Je parle souvent de ma relation à l’équipe mais au final, c’est parce que c’est la seule chose qui m’importe : je ne m’intéresse pas tellement au film tant qu’à la relation humaine des gens que je fréquente au quotidien. Le produit final artistique n’est de toute façon pas quelque chose que je contrôle ; on ne me demande pas ce que je pense d’un scénario, comment l’améliorer, ou qui mettre au casting. Cette absence de prise de responsabilité est agréable puisque ça n’est pas mon film. Comme d’habitude, ce qui me marque le plus est l’ambiance. Aux Films du Nord-Ouest, la boite de production, j’étais surtout entouré de filles canon. J’ai du mal à me souvenir d’autre chose pour être honnête. Je me souviens d’une soirée qui a duré très tard dans leur jardin, et quasiment tout le monde était rentré chez eux à part trois filles et moi-même – nous parlions intensément sur un banc dans la nuit et je me suis soudain vu, entouré de fées. Mon cerveau a littéralement buggé. Jamais de ma vie je n’avais été à une telle proximité physique d’un tel trio de femmes incontestablement foudroyantes de beauté. J’étais très perturbé par l’expérience parce que ça n’avait plus rien à voir avec mon rôle de dessinateur, ou le film, ou Paris. Je me sentais comme au sein d’une nouvelle de Nathaniel Hawthorne. Tout ce qui est nocturne et réduit à un petit cercle peut nous faire sortir des gonds de la réalité, pour nous projeter dans un empire sensoriel ou sensuel fantasmagorique, indescriptible… Ce qui m’amuse est que ces femmes n’avaient aucune idée du dérèglement climatique qu’elles provoquaient. Le souvenir de cette expérience me perturbe encore. C’était MON règne animal à ce moment-là.

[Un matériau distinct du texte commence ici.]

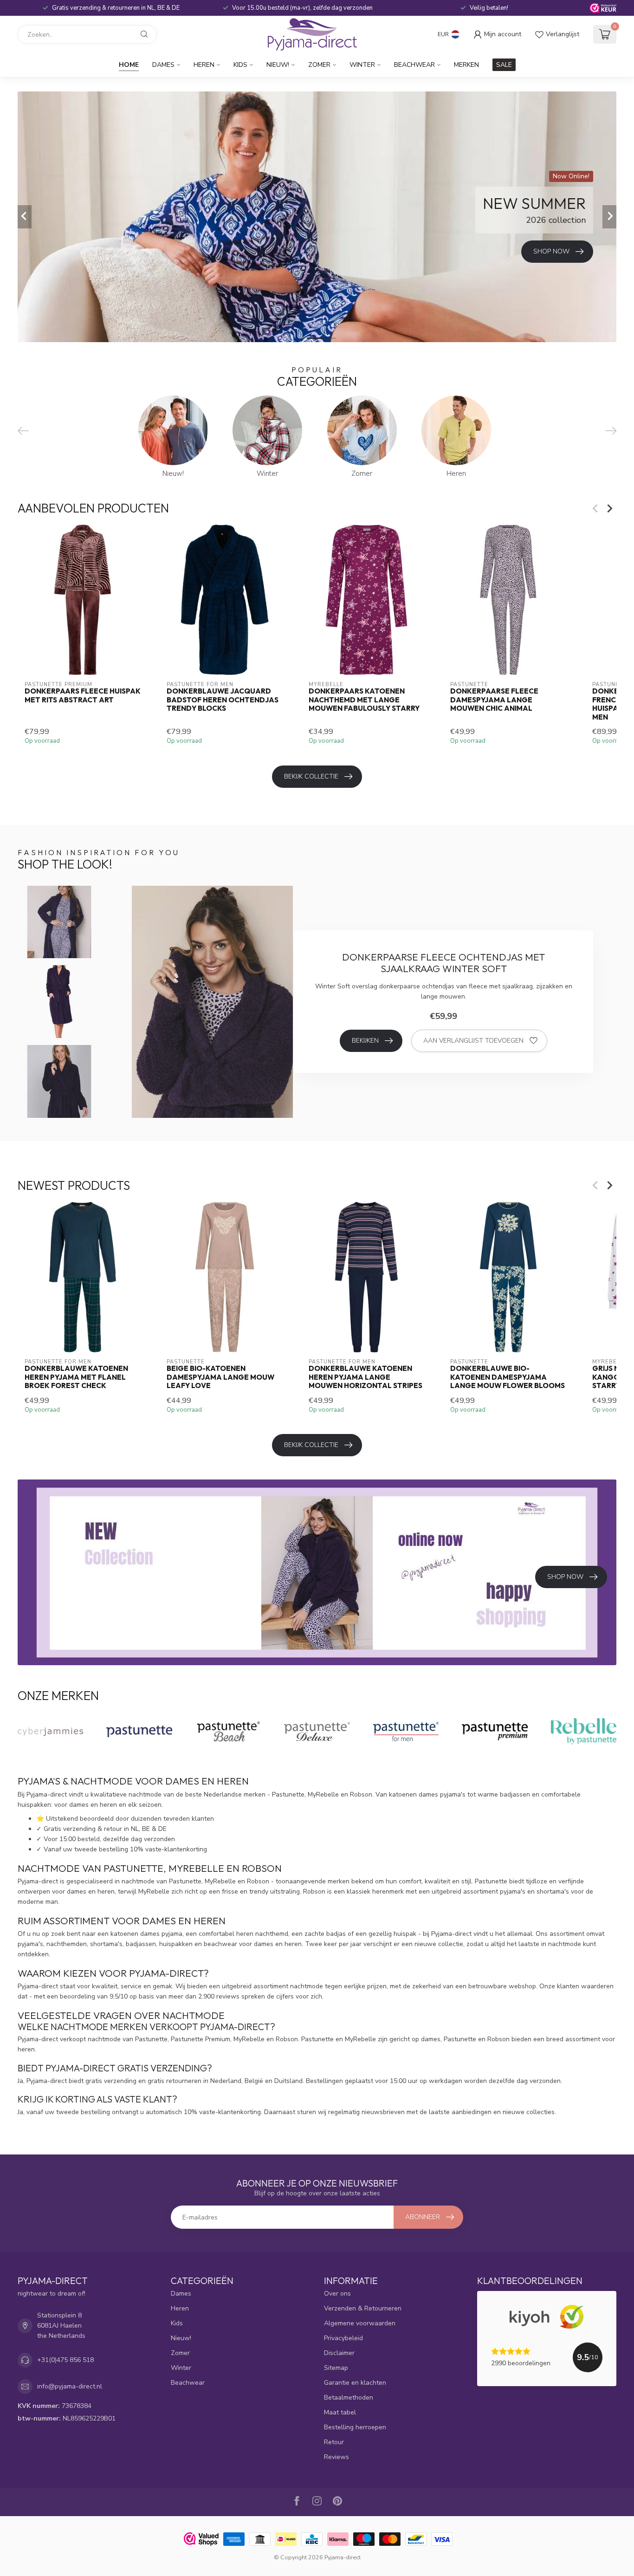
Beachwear (414, 64)
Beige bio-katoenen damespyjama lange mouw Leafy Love (220, 1377)
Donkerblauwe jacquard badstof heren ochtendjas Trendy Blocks (222, 700)
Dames (163, 64)
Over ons (337, 2293)
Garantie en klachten (355, 2382)
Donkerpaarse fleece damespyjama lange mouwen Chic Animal (494, 700)
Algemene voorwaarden (359, 2323)
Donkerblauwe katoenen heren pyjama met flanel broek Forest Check (76, 1377)
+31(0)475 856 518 (65, 2359)
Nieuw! (277, 64)
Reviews (336, 2457)
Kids (240, 64)
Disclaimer (339, 2353)
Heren (204, 64)
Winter (362, 64)
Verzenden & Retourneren (362, 2308)
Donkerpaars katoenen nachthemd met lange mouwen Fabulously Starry (364, 700)
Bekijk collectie (311, 776)
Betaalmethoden (348, 2397)
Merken (466, 64)
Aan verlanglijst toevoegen (473, 1040)
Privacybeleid (343, 2338)
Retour (334, 2442)
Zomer (319, 64)
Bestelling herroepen (355, 2427)
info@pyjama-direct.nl (69, 2386)
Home (129, 64)
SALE (504, 64)
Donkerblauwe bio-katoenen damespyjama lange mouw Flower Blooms (507, 1377)
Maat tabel (340, 2412)
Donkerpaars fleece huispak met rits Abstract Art (83, 695)
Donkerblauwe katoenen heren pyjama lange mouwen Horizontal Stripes (365, 1377)
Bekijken (365, 1040)
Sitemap (336, 2367)
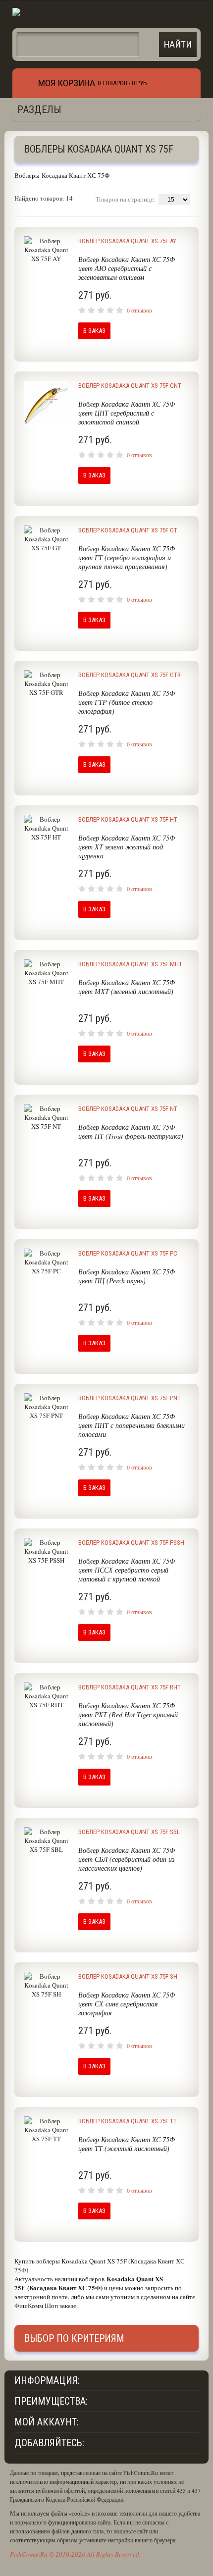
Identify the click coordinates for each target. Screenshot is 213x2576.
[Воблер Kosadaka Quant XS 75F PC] (46, 1306)
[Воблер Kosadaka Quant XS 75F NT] (46, 1161)
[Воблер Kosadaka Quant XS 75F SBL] (46, 1884)
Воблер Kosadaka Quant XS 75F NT (127, 1108)
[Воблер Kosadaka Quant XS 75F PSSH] (46, 1595)
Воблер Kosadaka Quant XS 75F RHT (129, 1687)
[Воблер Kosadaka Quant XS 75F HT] (46, 872)
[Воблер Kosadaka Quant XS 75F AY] (46, 293)
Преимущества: (51, 2401)
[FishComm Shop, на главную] (55, 14)
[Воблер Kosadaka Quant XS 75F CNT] (46, 438)
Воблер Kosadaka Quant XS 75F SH (127, 1976)
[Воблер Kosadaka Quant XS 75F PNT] (46, 1450)
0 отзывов (139, 310)
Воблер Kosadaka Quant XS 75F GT (127, 530)
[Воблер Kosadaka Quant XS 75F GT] (46, 583)
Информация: (47, 2380)
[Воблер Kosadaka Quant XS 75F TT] (46, 2173)
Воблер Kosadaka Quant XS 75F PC (127, 1253)
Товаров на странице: (126, 199)
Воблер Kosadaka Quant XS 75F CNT (129, 385)
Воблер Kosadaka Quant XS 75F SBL (129, 1832)
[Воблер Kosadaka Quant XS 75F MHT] (46, 1016)
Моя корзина (66, 83)
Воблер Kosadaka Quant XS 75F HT (127, 819)
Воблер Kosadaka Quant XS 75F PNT (129, 1398)
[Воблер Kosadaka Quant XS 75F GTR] (46, 727)
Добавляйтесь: (49, 2443)
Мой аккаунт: (46, 2422)
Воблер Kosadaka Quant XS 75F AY (127, 241)
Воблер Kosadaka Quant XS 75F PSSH (131, 1542)
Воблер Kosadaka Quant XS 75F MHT (130, 964)
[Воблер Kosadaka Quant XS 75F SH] (46, 2029)
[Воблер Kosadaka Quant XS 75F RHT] (46, 1739)
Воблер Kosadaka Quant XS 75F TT (127, 2121)
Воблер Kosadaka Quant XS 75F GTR (129, 675)
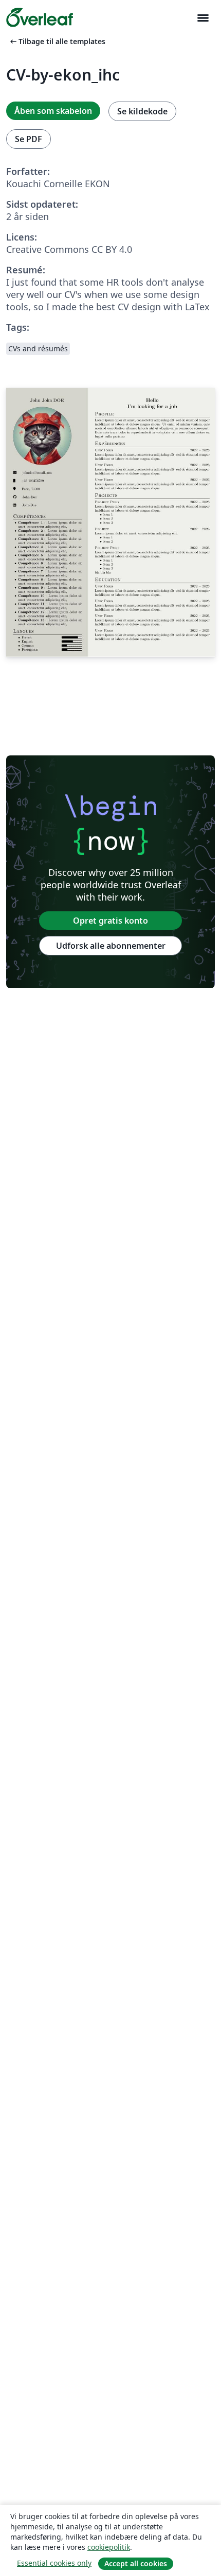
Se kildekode (142, 111)
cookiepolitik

Je suis arrivé chez Mélanie Laurent un peu appréhensif. Comme tout le monde, j’avais été exposé à toute une fanfare à son sujet, suite à des vidéos amusantes sur YouTube, et je dois dire que la personne que j’ai rencontrée s’est avérée être incontestablement professionnelle, et très intelligente. De tous les réalisateurs Parisiens avec lesquels j’ai pu travailler, elle était de loin la plus bosseuse. Elle venait tous les matins ayant fait ses devoirs, pleine d’idées et de recherches… On voyait qu’elle avait appris des leçons du cinéma anglo-saxon et qu’elle voulait utiliser tous les atouts de la préparation. Je sentais sa peine face aux nombreuses personnes, y compris des collaborateurs, qui n’écoutaient pas forcément ce qu’elle disait. Je sentais cette frustration que je reconnaissais bien car j’ai été élevé par une mère célibataire et pour cette raison, je suis très à l’aise dans la compagnie des femmes, et je peux aussi aisément prendre des ordres venant d’elles. Ceci prouve qu’il fait énormément se méfier des dires du petit monde. « Qui parle pour dire quoi ? » Certaines personnes méritent probablement notre suspicion, mais il faut voir la nature et l’expérience de la critique en question. « Les Voleuses » fut un petit séjour bref et sympathique dans une équipe féminine, même si la production et sa comptable m’ont joué un sale tour au moment de me payer et m’ont fait croire qu’ils faisaient un virement bancaire sous mes yeux le 31 Juillet, avant que tout le monde se barre en vacances. Je n’ai été payé que 4 mois plus tard par une autre filiale de Gaumont après avoir eu un gros problème de découvert à cause de ces cons. Les financiers sont tous des ordures et on ne peut pas être assez prudent.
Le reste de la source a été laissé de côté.